The first of these is the T9000 Trojan, which is actually the latest variant of an older malware kit first discovered in 2013. T5000, as it was called back then, was targeting human rights activists, government workers and employees of the automotive industry across APAC.
However, its younger brother, T9000, comes equipped with a brand new backdoor exploit module that allows attackers to not only exfiltrate a range of file types (as it was originally designed to do), but also hijack Skype and capture encrypted data, streaming video and take screenshots.
T9000 is believed to be the product of an advanced persistent threat (APT) group, given its highly sophisticated encoding and detection evasion capabilities.
It can detect and evade at least 24 of the most well-known and widely relied-upon anti-malware products from vendors such as Sophos, BitDefender, Trend Micro, McAfee Intel and Kaspersky.
The current distribution of T9000 infections seems to be confined to the US for now, however, security researchers at Palo Alto Networks say “the malware’s functionality indicates that the tool is intended for use against a broad range of users”, so it’s only a matter of time before we see it popping up all over the world.
Infections result from users falling prey to a highly-targeted spear phishing campaign, enticing them to open email attachments containing infected rich text formatted (RTF) documents.
Once executed, the malware goes to work, auditing the infected machine and reporting its findings back to the command and control server. The bot-master then selects the additional exploit modules that should be deployed to the endpoint, in some cases resulting in the installation of this new Skype backdoor.
The second, not quite so complex yet just as risky, Skype issue comes from a malware campaign.

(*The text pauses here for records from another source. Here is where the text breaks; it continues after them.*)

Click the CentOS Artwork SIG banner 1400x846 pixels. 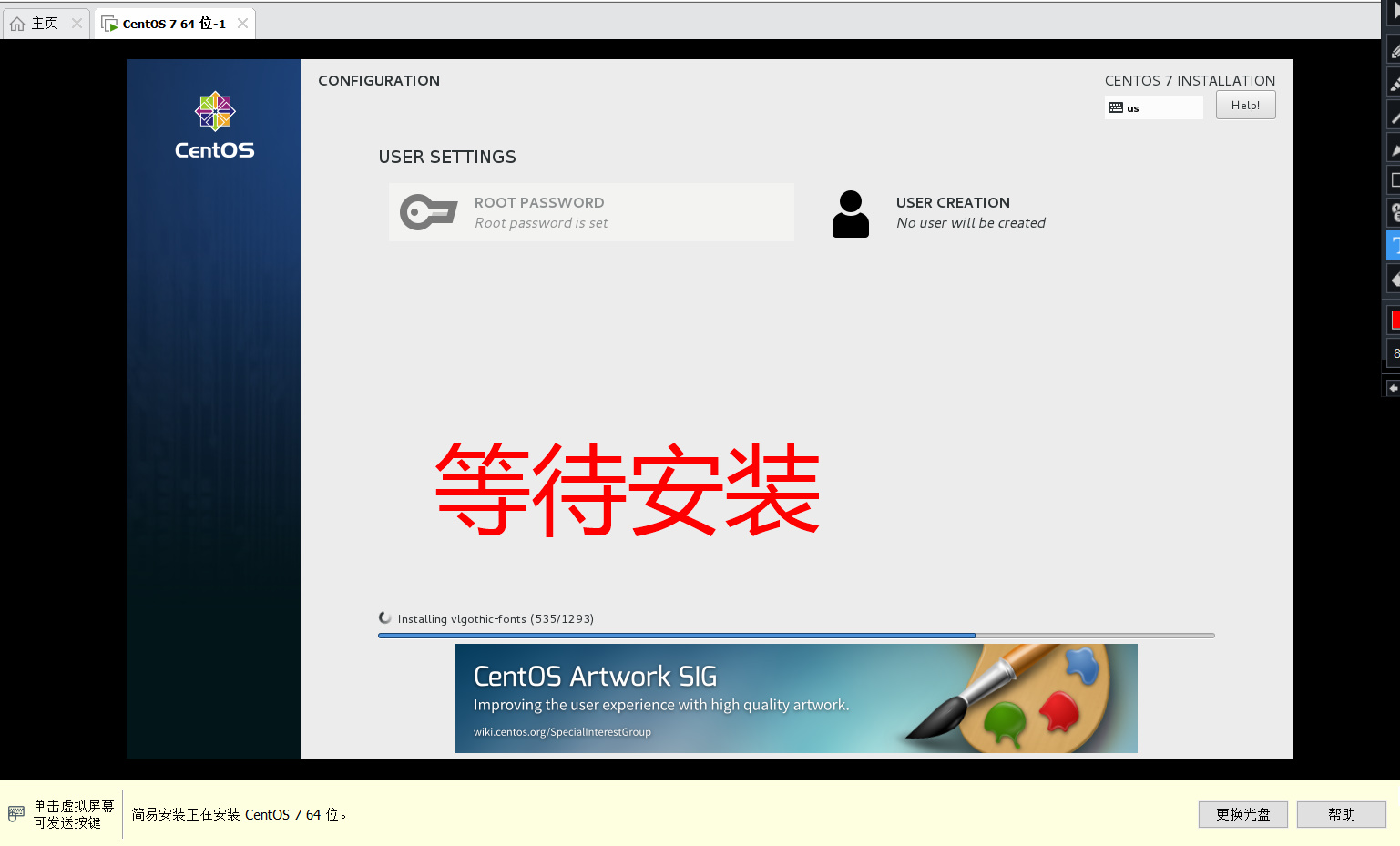click(795, 698)
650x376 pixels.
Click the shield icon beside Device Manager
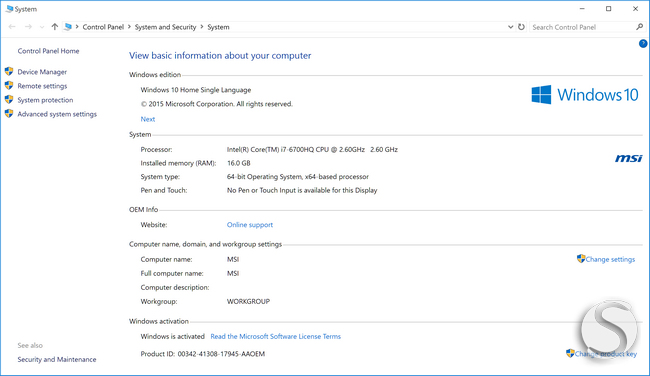pyautogui.click(x=9, y=71)
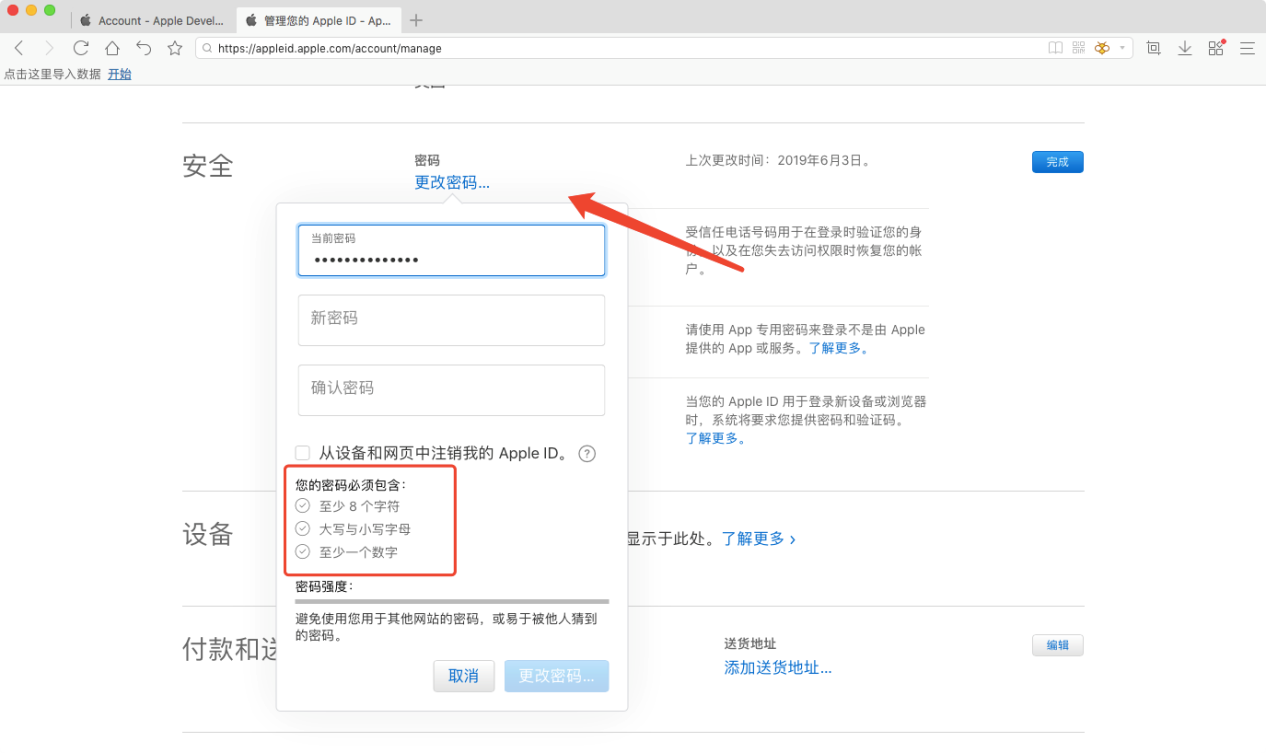
Task: Click the 添加送货地址 link
Action: click(777, 667)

There has been a marked rise in global malvertising recently related to the targeting of non-browser-based applications, such as Skype. We’ve seen Skype users being redirected to the Angler exploit kit, which subsequently goes on to install the TeslaCrypt ransomware.

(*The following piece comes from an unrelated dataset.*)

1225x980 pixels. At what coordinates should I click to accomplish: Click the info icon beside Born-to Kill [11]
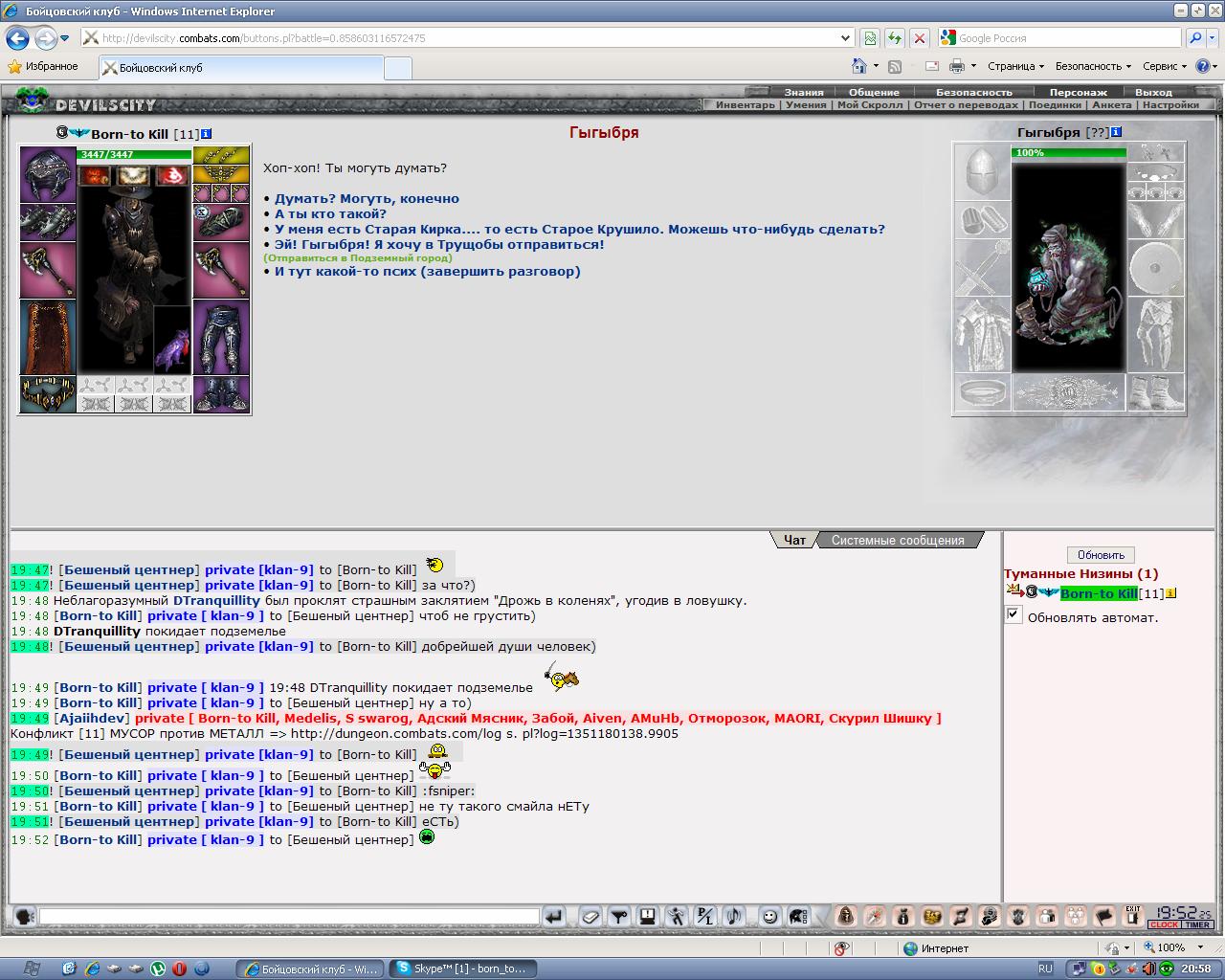207,134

The good news for anyone managing an enterprise network is that you are more than likely protected if you’ve been keeping your Windows systems patched.
This means the T9000 infection can’t get started, so the Skype backdoor will never get installed.

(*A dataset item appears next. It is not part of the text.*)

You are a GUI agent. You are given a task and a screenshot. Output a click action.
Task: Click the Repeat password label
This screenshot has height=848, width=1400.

In terms of malvertising and ransomware attacks, the best approach is a blended approach incorporating people, process and technology.
Firstly, keep your systems patched and fully up-to-date with security fixes, as the majority of operating system and vendor supported application issues are patched fairly rapidly.
It’s best practice (and in this case it really is) to run an up-to-date anti-malware product that incorporates the latest technology for scanning and filtering web content for malicious software. Also, make sure it’s in a serviceable paid-up contract so you don’t stop getting malware signatures and not realise you are suddenly unprotected.
Finally, consider user awareness. The security team should be publishing advice about these risks to the wider business.
Remember, this won’t just help users defend against this issue, it will help them up their game and keep their home networks protected: with the age of mobile working and boundary-less computing, your users’ home networks are as much a threat to the corporate network as your gateway once was.